* **EXERCISE BRIEF**: Reproduce, from the line containing "The width and height of the screenshot is (785, 405)." to the last line of the material, every line exactly.
- Opening Delimiter -
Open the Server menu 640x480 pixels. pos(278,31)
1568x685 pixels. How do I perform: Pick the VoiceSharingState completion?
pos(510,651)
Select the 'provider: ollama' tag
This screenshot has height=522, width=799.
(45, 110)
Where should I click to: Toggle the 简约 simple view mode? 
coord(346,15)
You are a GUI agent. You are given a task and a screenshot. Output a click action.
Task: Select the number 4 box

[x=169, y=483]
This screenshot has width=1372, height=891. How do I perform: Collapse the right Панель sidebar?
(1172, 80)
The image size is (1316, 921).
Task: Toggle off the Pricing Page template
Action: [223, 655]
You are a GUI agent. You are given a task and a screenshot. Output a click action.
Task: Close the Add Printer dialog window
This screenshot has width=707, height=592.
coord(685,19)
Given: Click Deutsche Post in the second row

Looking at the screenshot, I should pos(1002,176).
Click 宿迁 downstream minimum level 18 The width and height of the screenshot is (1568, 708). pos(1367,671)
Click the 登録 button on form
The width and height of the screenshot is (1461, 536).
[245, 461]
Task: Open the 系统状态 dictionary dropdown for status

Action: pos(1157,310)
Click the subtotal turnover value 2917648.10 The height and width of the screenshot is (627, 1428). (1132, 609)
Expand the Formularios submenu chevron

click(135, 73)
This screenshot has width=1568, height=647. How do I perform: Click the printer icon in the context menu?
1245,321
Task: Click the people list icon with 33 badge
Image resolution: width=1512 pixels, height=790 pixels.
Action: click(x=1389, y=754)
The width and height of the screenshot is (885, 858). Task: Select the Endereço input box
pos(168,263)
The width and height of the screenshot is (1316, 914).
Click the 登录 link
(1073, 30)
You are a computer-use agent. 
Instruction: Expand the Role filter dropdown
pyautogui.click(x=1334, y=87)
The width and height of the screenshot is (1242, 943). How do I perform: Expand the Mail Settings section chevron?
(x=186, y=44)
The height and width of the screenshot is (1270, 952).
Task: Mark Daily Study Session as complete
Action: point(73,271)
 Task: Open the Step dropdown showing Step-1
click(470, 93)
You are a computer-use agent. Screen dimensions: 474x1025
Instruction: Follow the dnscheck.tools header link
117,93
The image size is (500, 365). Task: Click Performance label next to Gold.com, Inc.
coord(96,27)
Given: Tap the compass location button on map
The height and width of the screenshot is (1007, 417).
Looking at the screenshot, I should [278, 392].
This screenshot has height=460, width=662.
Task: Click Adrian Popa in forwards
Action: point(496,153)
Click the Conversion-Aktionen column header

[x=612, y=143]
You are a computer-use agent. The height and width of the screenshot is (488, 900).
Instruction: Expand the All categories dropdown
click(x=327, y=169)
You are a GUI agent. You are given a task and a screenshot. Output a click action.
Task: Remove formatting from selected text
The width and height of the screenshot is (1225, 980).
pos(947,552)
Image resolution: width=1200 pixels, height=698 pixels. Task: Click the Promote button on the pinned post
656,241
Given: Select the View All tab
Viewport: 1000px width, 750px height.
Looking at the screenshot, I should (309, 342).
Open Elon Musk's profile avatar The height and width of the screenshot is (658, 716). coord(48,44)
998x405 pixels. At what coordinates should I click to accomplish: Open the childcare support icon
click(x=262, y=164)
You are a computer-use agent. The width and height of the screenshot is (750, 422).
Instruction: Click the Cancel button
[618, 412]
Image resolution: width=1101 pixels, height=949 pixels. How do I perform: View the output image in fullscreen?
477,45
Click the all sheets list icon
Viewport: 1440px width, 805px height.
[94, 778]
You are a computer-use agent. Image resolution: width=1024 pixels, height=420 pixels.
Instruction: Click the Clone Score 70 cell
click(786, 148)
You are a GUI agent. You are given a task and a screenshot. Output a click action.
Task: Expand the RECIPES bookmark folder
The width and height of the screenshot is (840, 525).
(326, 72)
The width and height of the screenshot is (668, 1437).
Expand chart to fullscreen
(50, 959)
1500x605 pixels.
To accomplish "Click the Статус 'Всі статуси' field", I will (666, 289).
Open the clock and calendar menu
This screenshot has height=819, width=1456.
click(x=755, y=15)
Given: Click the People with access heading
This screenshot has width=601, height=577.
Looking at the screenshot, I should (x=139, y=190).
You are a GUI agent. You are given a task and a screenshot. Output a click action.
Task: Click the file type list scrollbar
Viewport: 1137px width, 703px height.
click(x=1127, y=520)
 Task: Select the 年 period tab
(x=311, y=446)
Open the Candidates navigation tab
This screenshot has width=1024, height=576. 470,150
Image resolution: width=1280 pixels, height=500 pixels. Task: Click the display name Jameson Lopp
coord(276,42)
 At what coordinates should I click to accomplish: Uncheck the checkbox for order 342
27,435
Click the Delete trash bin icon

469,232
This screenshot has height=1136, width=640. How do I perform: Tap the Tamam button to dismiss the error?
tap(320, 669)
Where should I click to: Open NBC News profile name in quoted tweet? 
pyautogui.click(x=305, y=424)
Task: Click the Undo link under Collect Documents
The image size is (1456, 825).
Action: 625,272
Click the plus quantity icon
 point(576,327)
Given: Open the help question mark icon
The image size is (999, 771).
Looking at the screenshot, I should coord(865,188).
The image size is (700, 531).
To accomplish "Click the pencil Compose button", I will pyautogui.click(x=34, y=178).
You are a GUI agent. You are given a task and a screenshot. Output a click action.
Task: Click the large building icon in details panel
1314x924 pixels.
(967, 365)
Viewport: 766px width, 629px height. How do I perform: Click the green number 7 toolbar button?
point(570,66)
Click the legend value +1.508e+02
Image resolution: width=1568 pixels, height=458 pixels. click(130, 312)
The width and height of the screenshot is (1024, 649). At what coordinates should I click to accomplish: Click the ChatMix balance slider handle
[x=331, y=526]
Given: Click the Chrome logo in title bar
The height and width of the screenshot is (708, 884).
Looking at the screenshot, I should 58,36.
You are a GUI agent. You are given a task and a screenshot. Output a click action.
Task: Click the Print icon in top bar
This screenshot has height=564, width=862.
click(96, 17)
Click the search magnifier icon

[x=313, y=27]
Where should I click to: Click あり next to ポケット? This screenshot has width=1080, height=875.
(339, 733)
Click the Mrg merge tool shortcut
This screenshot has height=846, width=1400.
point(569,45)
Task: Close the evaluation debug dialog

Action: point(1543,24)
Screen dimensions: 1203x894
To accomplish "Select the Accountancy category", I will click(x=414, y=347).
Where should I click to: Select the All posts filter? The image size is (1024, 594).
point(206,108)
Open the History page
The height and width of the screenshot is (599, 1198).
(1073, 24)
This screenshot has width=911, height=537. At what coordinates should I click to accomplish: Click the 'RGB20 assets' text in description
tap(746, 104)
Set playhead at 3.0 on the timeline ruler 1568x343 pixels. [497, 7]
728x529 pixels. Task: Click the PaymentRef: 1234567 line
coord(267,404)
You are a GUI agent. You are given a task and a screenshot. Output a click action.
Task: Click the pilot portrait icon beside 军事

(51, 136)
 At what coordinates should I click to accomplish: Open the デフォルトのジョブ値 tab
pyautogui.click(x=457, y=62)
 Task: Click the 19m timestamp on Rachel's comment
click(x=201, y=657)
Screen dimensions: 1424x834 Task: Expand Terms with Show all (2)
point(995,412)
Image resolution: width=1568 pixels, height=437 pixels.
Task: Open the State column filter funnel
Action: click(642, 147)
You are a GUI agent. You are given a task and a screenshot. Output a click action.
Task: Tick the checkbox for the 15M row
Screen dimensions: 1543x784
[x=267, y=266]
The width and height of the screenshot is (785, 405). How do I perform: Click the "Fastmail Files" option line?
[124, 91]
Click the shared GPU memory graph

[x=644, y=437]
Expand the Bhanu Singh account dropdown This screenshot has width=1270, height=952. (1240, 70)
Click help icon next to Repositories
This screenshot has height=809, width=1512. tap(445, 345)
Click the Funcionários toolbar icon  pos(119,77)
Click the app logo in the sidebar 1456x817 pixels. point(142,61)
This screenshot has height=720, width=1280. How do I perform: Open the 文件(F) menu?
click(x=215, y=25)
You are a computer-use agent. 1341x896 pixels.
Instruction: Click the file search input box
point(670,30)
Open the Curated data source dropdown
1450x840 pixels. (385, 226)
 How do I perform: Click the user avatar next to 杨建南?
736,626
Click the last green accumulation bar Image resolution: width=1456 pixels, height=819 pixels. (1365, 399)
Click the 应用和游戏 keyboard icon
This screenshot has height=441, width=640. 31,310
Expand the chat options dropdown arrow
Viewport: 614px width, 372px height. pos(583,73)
- Closing Delimiter -
* **SOLUTION TO THIS EXERCISE**:
The width and height of the screenshot is (785, 405). How do I perform: Click the "Fastmail Files" option line?
[124, 91]
Click the shared GPU memory graph

[x=644, y=437]
Expand the Bhanu Singh account dropdown This screenshot has width=1270, height=952. (1240, 70)
Click help icon next to Repositories
This screenshot has height=809, width=1512. tap(445, 345)
Click the Funcionários toolbar icon  pos(119,77)
Click the app logo in the sidebar 1456x817 pixels. point(142,61)
This screenshot has height=720, width=1280. How do I perform: Open the 文件(F) menu?
click(x=215, y=25)
You are a computer-use agent. 1341x896 pixels.
Instruction: Click the file search input box
point(670,30)
Open the Curated data source dropdown
1450x840 pixels. (385, 226)
 How do I perform: Click the user avatar next to 杨建南?
736,626
Click the last green accumulation bar Image resolution: width=1456 pixels, height=819 pixels. (1365, 399)
Click the 应用和游戏 keyboard icon
This screenshot has height=441, width=640. 31,310
Expand the chat options dropdown arrow
Viewport: 614px width, 372px height. pos(583,73)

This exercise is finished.